The Autoimmune Protocol (AIP) diet is one such approach that focuses on removing potentially inflammatory foods and supporting gut health to alleviate symptoms and improve overall well-being. In this article we will be reviewing:
- Why is addressing underlying inflammation important when it comes to autoimmune conditions?
- What is the Autoimmune Protocol (AIP) diet?
- What foods am I allowed to eat with the AIP diet? Which should I avoid?
- Is the AIP diet forever?
Understanding autoimmune conditions and inflammation
Autoimmune diseases are characterized by immune dysfunction and chronic inflammation. Certain foods can trigger or exacerbate inflammation (and subsequently an immune response and symptom flares) in individuals with autoimmune diseases.
The Autoimmune Protocol (AIP) diet
The AIP diet is an elimination diet that aims to remove potential triggers of inflammation and promote gut and overall healing. It involves removing foods that are commonly associated with food sensitivities, allergies, or that have the potential to promote inflammation.
Like other elimination diets, the AIP diet is not intended to be forever. After several weeks of an elimination phase, a re-introduction phase will help you understand which specific foods and food groups may be triggers for your symptoms. If you would learn mroe about how to do an elimination diet safely, check out this article!
Foods to avoid on the AIP diet during the initial elimination phase include:
- Gluten (e.g., Bread, pasta, and other wheat-containing products)
- Grains (e.g., Quinoa, barley, brown and white rice)
- Legumes (e.g., Chickpeas, black beans, navy beans, lentils)
- Nightshade vegetables (e.g., Toamtoes, eggplant, potatoes, peppers)
- Seed and vegetable oils
- Processed foods
- Refined sugars
- Sugar alcohol
Research has shown that the AIP diet can have an impact on reducing systemic inflammation and overall symptoms for autoimmune conditions such as inflammatory bowel disease (i.e., colitis, Crohn’s), Hashimoto’s thyroiditis, and rheumatoid arthritis (1, 2, 3).
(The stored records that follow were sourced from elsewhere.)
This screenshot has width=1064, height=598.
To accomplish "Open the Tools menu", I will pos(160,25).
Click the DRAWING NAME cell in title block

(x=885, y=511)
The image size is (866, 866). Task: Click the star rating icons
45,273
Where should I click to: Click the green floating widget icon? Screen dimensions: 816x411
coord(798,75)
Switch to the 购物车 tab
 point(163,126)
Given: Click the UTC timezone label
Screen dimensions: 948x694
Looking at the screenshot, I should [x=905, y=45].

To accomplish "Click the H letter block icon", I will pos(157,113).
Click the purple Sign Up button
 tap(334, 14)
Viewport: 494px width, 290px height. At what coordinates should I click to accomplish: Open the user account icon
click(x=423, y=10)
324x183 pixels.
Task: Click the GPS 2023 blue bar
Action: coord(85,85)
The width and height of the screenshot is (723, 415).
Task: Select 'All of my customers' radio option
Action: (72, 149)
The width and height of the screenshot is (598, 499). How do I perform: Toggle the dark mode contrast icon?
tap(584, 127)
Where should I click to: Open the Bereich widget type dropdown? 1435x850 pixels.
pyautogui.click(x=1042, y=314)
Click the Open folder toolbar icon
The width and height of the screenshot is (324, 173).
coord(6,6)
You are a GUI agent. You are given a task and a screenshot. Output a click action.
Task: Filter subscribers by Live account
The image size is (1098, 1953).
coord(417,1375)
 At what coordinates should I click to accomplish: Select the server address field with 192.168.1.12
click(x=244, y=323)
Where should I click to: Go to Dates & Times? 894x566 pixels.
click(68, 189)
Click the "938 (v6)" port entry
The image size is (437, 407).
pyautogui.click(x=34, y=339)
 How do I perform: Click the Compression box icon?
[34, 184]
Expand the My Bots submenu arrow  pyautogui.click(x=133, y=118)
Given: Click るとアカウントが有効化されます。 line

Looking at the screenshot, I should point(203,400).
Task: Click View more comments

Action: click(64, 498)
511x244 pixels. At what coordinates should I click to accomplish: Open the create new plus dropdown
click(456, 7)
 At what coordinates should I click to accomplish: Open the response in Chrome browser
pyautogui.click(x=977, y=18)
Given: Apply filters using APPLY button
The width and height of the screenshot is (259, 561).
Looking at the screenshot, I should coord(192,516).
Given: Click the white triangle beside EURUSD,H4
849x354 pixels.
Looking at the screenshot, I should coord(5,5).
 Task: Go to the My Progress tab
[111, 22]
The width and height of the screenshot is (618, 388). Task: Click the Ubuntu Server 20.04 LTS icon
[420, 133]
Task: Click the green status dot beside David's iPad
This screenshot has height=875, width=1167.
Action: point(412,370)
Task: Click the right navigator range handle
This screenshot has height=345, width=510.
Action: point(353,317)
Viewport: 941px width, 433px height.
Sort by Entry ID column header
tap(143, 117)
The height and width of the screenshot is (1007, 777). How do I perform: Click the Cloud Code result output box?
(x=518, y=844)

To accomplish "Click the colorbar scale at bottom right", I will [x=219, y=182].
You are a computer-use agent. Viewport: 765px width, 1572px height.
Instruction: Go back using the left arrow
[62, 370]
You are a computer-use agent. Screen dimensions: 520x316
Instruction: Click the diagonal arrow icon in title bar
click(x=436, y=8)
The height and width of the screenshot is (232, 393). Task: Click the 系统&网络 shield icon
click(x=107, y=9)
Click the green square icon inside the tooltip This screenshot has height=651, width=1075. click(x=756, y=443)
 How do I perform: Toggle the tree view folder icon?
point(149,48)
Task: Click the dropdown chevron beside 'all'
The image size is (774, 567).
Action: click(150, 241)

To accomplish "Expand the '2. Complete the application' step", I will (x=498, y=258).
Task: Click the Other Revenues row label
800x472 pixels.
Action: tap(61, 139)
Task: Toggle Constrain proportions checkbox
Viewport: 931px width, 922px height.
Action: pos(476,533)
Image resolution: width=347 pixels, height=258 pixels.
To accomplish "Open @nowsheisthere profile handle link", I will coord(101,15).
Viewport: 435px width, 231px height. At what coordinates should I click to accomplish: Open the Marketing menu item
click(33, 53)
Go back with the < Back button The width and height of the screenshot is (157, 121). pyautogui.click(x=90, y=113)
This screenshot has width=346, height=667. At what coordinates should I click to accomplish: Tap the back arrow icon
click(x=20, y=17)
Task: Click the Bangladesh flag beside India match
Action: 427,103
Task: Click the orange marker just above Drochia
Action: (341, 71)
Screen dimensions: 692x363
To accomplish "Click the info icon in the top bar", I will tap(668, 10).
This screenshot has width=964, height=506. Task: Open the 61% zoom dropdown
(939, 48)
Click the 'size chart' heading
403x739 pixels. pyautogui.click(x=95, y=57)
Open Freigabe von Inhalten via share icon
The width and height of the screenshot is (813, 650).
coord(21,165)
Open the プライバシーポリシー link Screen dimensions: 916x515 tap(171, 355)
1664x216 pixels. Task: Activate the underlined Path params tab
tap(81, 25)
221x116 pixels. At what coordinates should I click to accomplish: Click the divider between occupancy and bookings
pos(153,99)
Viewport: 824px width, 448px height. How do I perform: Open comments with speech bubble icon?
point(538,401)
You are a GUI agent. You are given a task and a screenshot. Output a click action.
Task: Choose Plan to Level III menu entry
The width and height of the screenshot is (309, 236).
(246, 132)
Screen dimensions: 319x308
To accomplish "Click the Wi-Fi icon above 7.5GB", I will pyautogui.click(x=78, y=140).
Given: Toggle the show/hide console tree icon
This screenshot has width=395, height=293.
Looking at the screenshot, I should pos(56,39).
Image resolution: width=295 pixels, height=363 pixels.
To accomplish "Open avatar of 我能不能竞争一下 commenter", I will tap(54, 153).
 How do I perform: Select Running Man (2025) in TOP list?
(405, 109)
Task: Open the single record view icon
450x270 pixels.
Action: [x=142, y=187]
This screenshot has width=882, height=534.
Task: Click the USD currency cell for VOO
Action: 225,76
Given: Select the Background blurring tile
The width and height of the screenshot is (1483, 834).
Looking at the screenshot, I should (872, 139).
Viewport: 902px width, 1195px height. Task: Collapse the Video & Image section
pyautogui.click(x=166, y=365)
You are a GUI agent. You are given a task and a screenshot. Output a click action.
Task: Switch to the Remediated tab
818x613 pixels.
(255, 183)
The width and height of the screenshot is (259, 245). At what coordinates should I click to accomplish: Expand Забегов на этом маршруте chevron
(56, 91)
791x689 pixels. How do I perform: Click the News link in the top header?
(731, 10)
It's important to note that while some studies have shown positive results, more research is needed to establish the effectiveness of the AIP diet for each specific autoimmune conditions. More research, including larger and controlled studies, is needed to further explore the effectiveness of the AIP diet for specific autoimmune conditions.
While individual responses may vary, some potential benefits of the AIP diet for managing autoimmune diseases include:
- Reduced inflammation: By removing potential dietary triggers, the diet may help reduce inflammation in the body.
- Gut healing: The diet supports gut health by removing irritating and potentially damaging foods, allowing the gut to heal.
- Identification of food sensitivities: By following an elimination and reintroduction process, individuals may identify specific food triggers that worsen their symptoms.
- Improved nutrient intake: The emphasis on nutrient-dense foods can provide essential vitamins, minerals, and antioxidants needed for overall health and immune function.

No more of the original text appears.